Una preoccupante ondata di rapine ha colpito la città di Lecce, dove due agenzie di scommesse Snai sono state assaltate nel giro di pochi giorni con modalità estremamente simili. Le forze dell’ordine sospettano che dietro ai colpi ci sia un unico responsabile, probabilmente un uomo in moto o scooter di grossa cilindrata, che potrebbe agire da solo.
L’episodio più recente è avvenuto nel tardo pomeriggio di oggi, 28 ottobre, intorno alle 17, presso il punto Snai situato in via Daniela e Bastianutti, traversa di viale Giuseppe Grassi. Il rapinatore, con il volto coperto da un casco integrale e armato di pistola, ha fatto irruzione nel locale e, sotto la minaccia dell’arma, si è fatto consegnare circa 1.500 euro in contanti. Dopo il colpo, si è dileguato rapidamente su un mezzo a due ruote, probabilmente un Tmax, facendo perdere le proprie tracce in pochi istanti.
Le volanti della polizia sono intervenute tempestivamente e hanno avviato le indagini, acquisendo le immagini delle telecamere di videosorveglianza, sia interne al locale che presenti nell’area circostante. Le riprese potrebbero fornire elementi decisivi per l’identificazione del malvivente.
A rendere ancora più inquietante la vicenda è la rapina avvenuta appena una settimana fa, nella serata di martedì 21 ottobre, presso un’altra sede Snai, questa volta in via Taranto.
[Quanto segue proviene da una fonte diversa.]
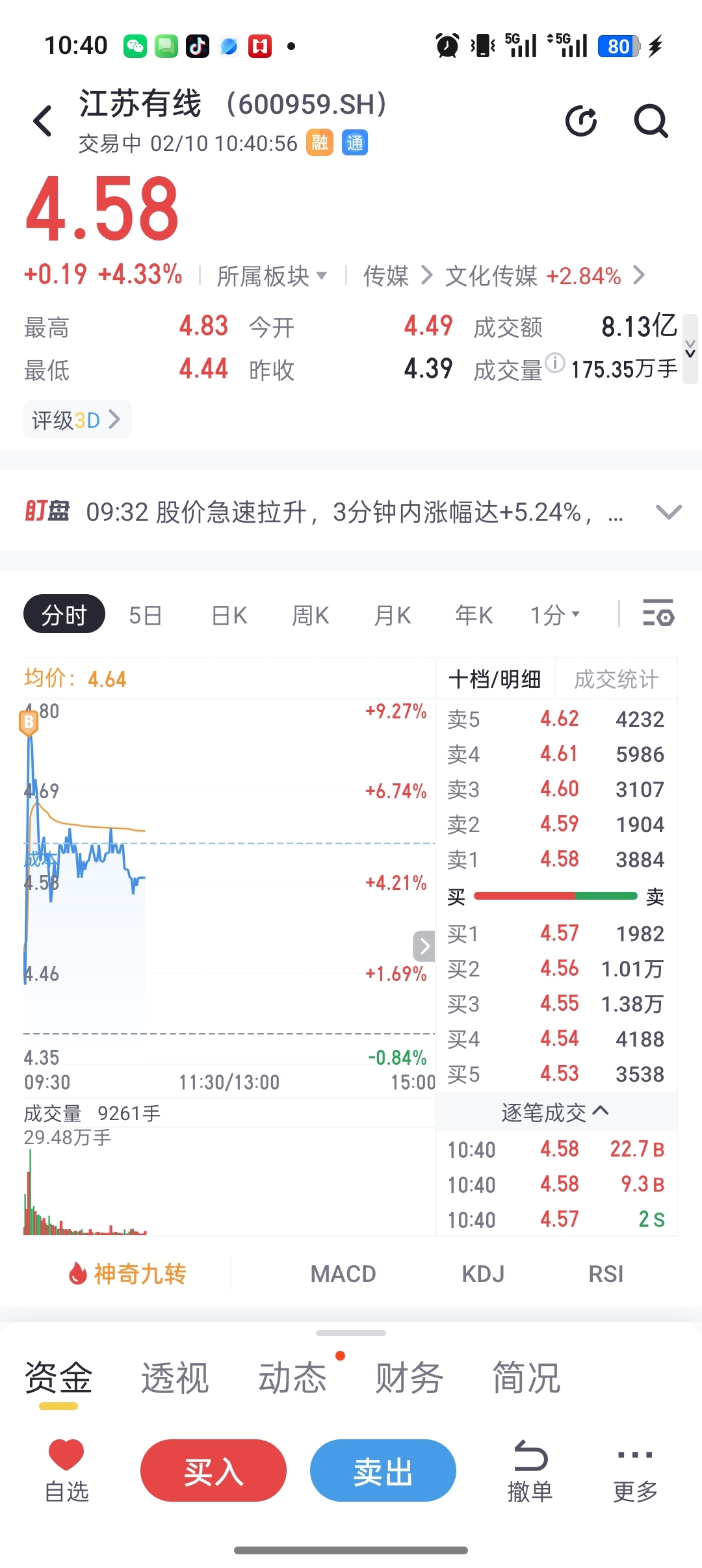This screenshot has width=702, height=1568.
Task: Expand the 盯盘 news alert chevron
Action: [x=669, y=512]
Il colpo è stato messo a segno poco prima delle 23, con modalità analoghe: pistola in pugno, volto coperto da casco e scaldacollo, e una fuga immediata su una moto o scooter potente. In quella occasione, il bottino è stato più consistente: 5.600 euro in contanti. Anche in quel caso, il rapinatore si è espresso con un accento locale, dettaglio che potrebbe aiutare gli investigatori a restringere il campo delle ricerche.
Le indagini sono attualmente in corso, e gli inquirenti ritengono probabile che entrambi gli episodi siano opera della stessa persona, viste le forti somiglianze nei modus operandi: volto coperto, minaccia armata, fuga su due ruote e scelte di orario e luogo simili.
La situazione ha generato preoccupazione tra i titolari e dipendenti delle agenzie di scommesse, sempre più spesso obiettivi di assalti da parte di criminali solitari o piccoli gruppi organizzati. Le forze dell’ordine intensificheranno i controlli nelle aree più a rischio, mentre i gestori dei locali sono stati invitati a rafforzare i sistemi di sicurezza.